··· TASK INPUTS
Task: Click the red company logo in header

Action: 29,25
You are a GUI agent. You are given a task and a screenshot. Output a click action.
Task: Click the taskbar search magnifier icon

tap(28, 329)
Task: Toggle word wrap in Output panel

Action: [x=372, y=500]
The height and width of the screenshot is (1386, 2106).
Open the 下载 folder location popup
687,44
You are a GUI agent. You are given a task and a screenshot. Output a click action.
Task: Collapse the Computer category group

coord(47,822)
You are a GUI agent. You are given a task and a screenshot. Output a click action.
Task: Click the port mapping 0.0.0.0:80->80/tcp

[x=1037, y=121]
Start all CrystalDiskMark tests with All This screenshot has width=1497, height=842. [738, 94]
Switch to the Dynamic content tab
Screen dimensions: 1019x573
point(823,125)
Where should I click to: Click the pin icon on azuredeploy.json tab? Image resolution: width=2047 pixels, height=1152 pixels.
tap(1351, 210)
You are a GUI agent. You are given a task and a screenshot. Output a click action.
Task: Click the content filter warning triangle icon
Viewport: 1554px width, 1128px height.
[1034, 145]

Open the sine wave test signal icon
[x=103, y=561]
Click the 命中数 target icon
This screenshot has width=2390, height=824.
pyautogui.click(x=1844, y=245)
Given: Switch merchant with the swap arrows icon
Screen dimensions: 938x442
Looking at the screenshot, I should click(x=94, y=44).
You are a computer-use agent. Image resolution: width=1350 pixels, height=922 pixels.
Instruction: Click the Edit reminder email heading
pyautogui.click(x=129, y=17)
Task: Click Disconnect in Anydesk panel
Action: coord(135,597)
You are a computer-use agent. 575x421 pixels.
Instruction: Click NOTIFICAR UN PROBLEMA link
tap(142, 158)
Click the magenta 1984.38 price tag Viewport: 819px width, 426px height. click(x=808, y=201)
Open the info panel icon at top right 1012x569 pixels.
······
Take the records above and copy them out exactly.

Task: Click the red company logo in header

Action: 29,25
You are a GUI agent. You are given a task and a screenshot. Output a click action.
Task: Click the taskbar search magnifier icon

tap(28, 329)
Task: Toggle word wrap in Output panel

Action: [x=372, y=500]
The height and width of the screenshot is (1386, 2106).
Open the 下载 folder location popup
687,44
You are a GUI agent. You are given a task and a screenshot. Output a click action.
Task: Collapse the Computer category group

coord(47,822)
You are a GUI agent. You are given a task and a screenshot. Output a click action.
Task: Click the port mapping 0.0.0.0:80->80/tcp

[x=1037, y=121]
Start all CrystalDiskMark tests with All This screenshot has width=1497, height=842. [738, 94]
Switch to the Dynamic content tab
Screen dimensions: 1019x573
point(823,125)
Where should I click to: Click the pin icon on azuredeploy.json tab? Image resolution: width=2047 pixels, height=1152 pixels.
tap(1351, 210)
You are a GUI agent. You are given a task and a screenshot. Output a click action.
Task: Click the content filter warning triangle icon
Viewport: 1554px width, 1128px height.
[1034, 145]

Open the sine wave test signal icon
[x=103, y=561]
Click the 命中数 target icon
This screenshot has width=2390, height=824.
pyautogui.click(x=1844, y=245)
Given: Switch merchant with the swap arrows icon
Screen dimensions: 938x442
Looking at the screenshot, I should click(x=94, y=44).
You are a computer-use agent. Image resolution: width=1350 pixels, height=922 pixels.
Instruction: Click the Edit reminder email heading
pyautogui.click(x=129, y=17)
Task: Click Disconnect in Anydesk panel
Action: coord(135,597)
You are a computer-use agent. 575x421 pixels.
Instruction: Click NOTIFICAR UN PROBLEMA link
tap(142, 158)
Click the magenta 1984.38 price tag Viewport: 819px width, 426px height. click(x=808, y=201)
Open the info panel icon at top right 1012x569 pixels.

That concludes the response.